After briefly slipping below $50 a barrel earlier this week, global benchmark Brent crude was trading up 0.61 per cent at $50.87 a barrel this morning. West Texas Intermediate was up 0.71 per cent at $48.04 a barrel.
Gains came as a Saudi energy ministry official told Reuters the country's crude exports to the US would fall by around 300,000 barrels per day (bpd) between February and March.
This will be a significant cut to the 1.3m bpd the US imported from Saudi suppliers in February, according to the US Energy Information Administration.
The rise of shale drilling in the US has threatened the Organisation of the Petroleum Exporting Countries' (Opec) efforts to prop up prices by cutting output by 1.8m bpd in the first half of the year.
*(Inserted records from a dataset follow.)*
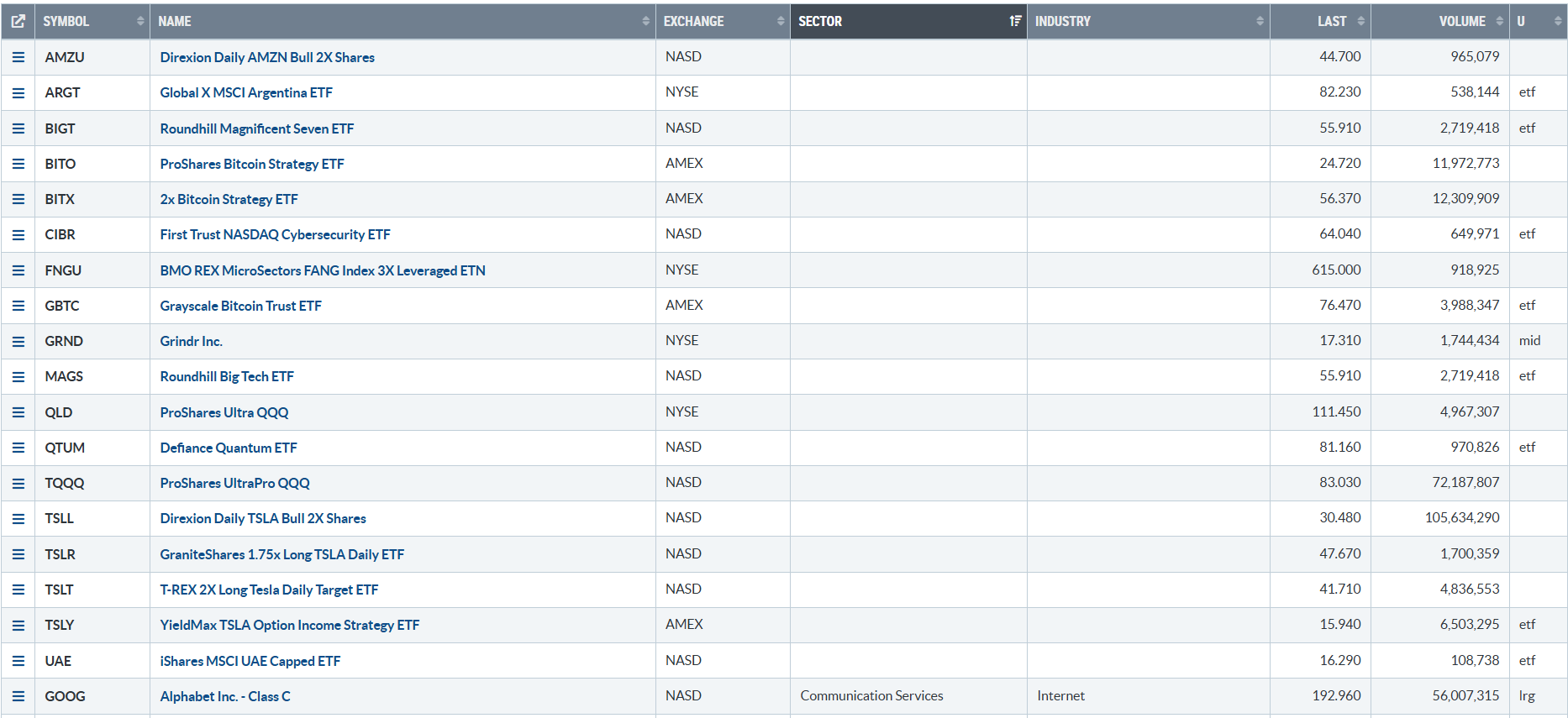Click the pop-out icon in header corner
The height and width of the screenshot is (718, 1568).
coord(18,21)
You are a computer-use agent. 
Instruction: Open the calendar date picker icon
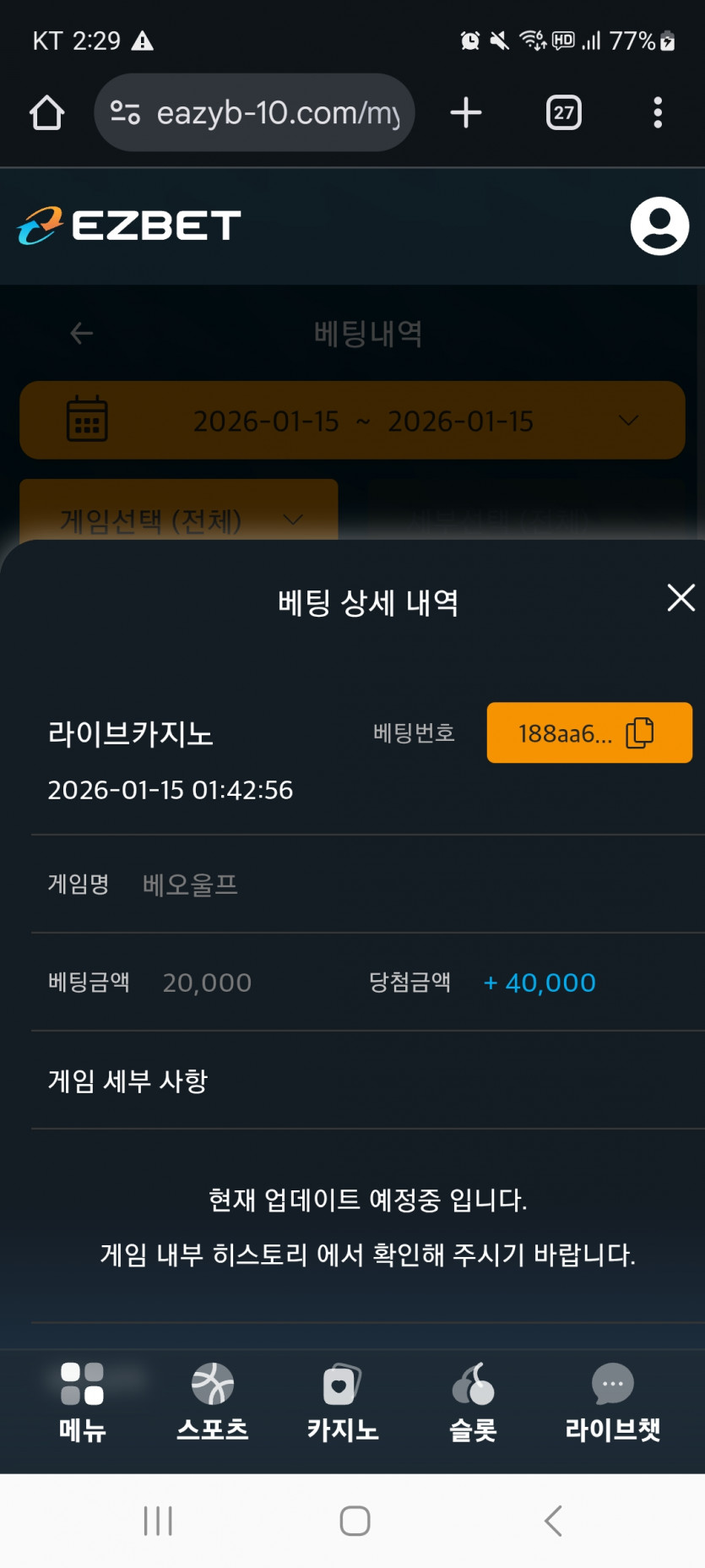(x=87, y=420)
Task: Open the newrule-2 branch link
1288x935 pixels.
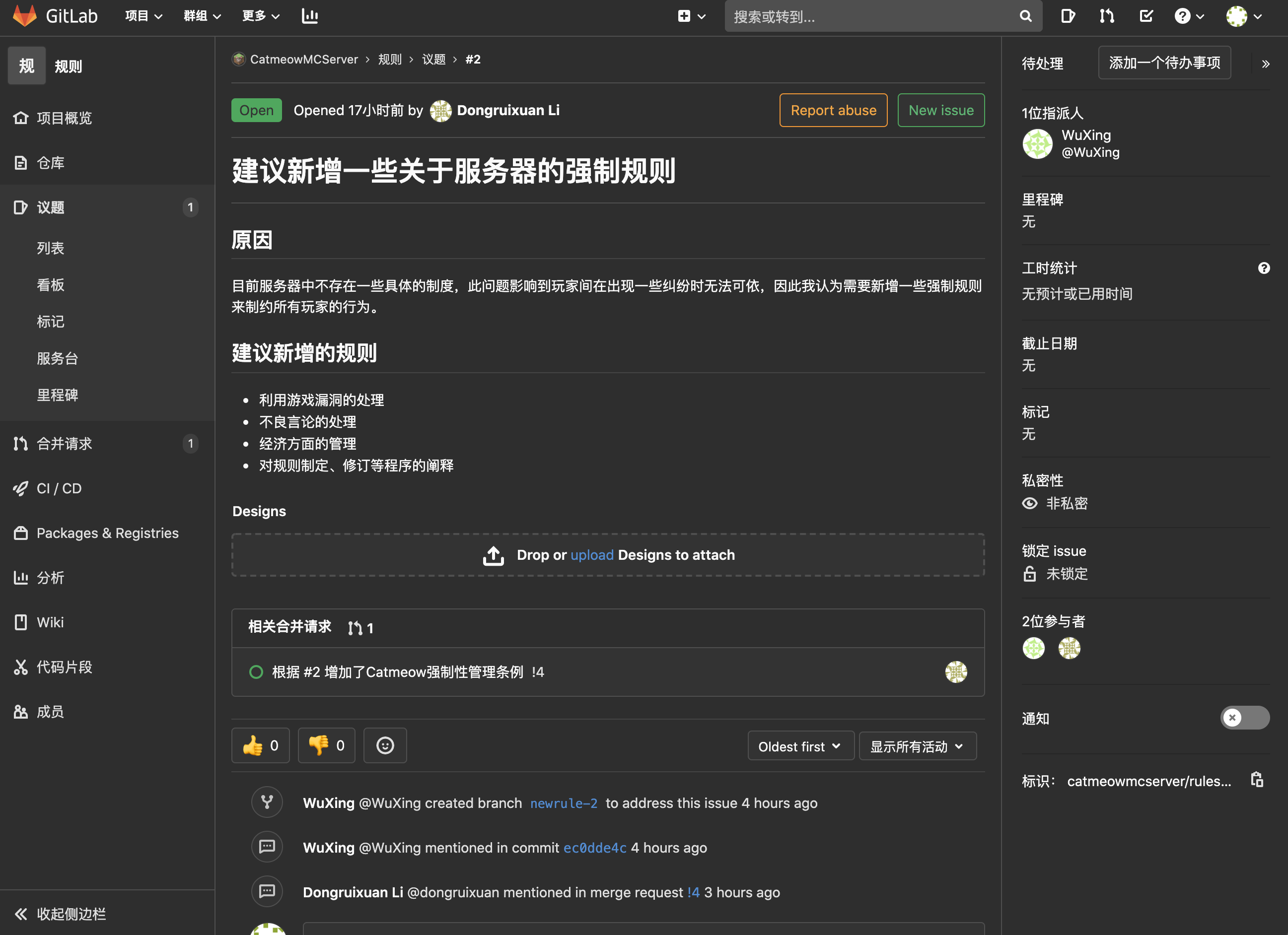Action: pyautogui.click(x=564, y=802)
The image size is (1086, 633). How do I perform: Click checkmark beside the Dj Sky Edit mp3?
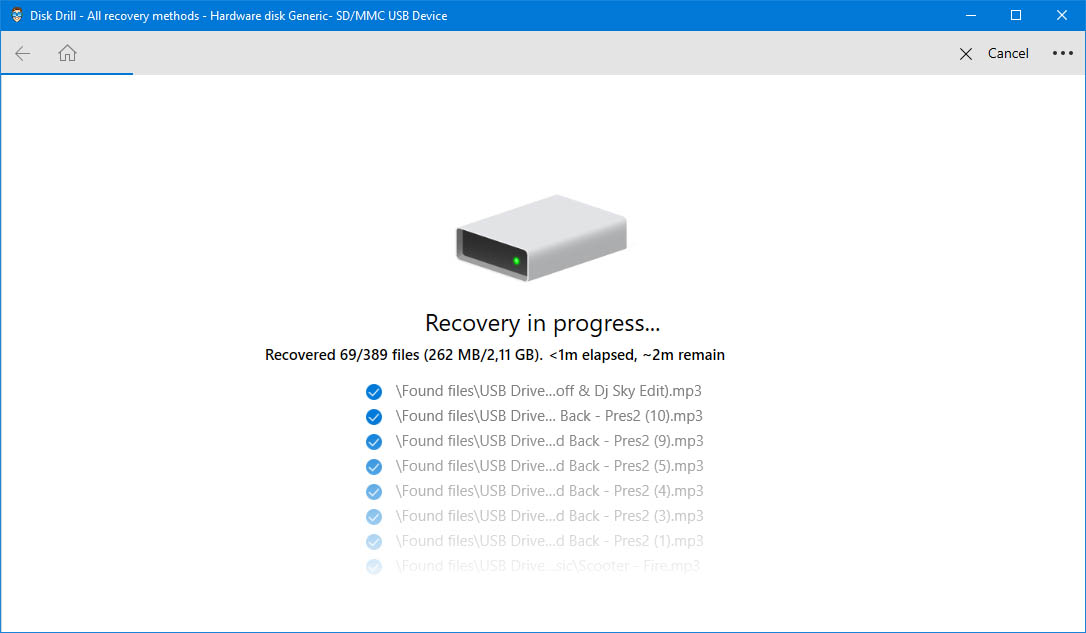(x=374, y=391)
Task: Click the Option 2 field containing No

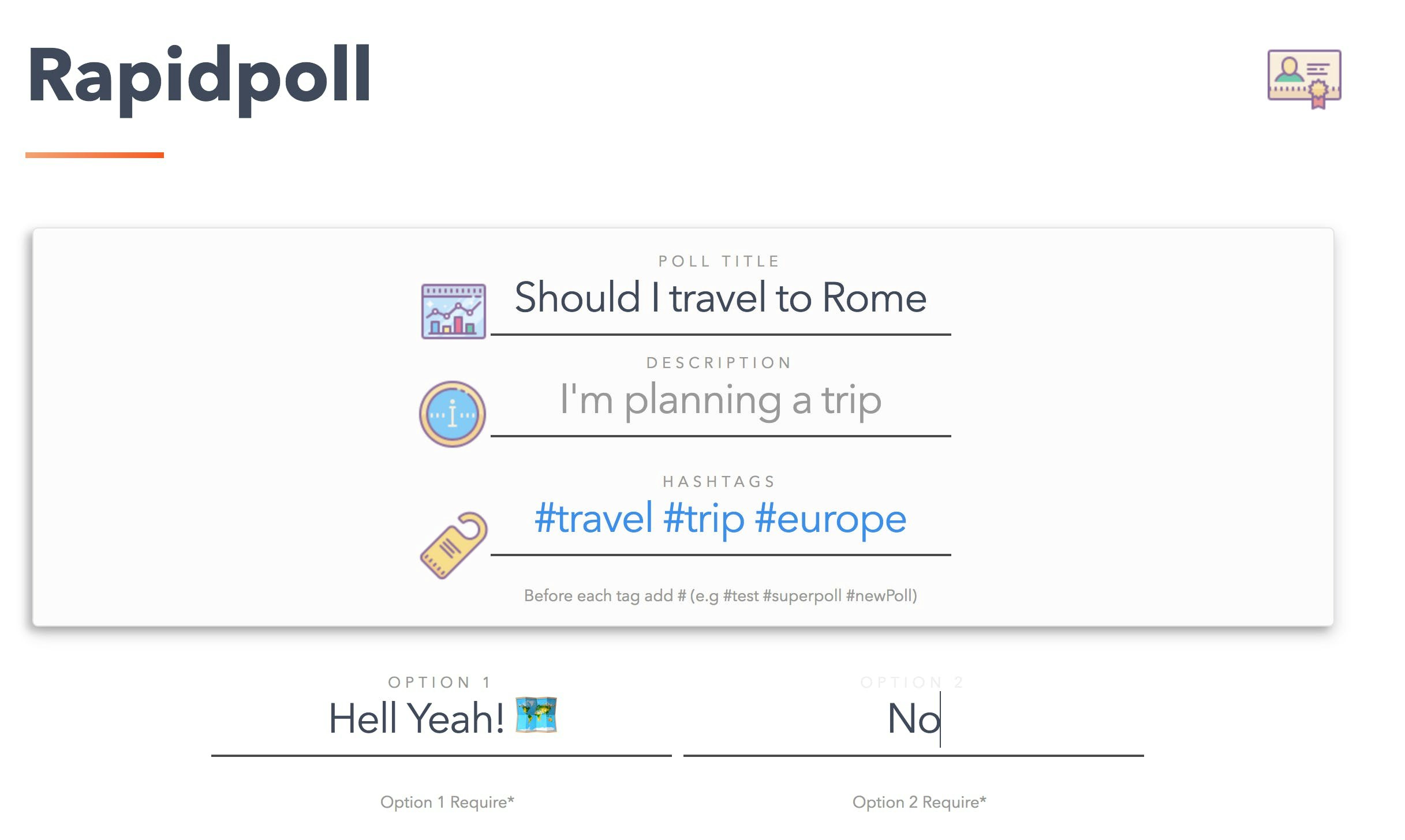Action: tap(915, 717)
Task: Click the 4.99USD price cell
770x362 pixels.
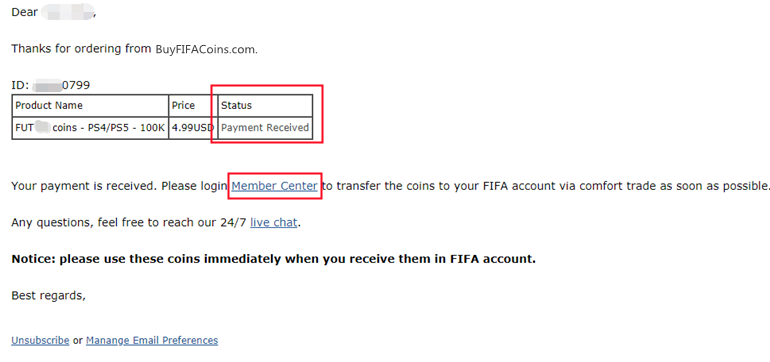Action: click(x=193, y=128)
Shale drilling has pushed up US oil production by more than eight per cent since mid-2016 to above 9.1m bpd.
However, despite the fact US shale producers are drilling at the highest rate in 18 months, research by Reuters shows they have left a record number of wells unfinished.
Investors use rig count data as a leading indicator for output, but the new data shows US output is rising as sharply as drilling suggests.
The growing number of unfinished wells means investors, traders and oil market players may need to reinterpret rig count data.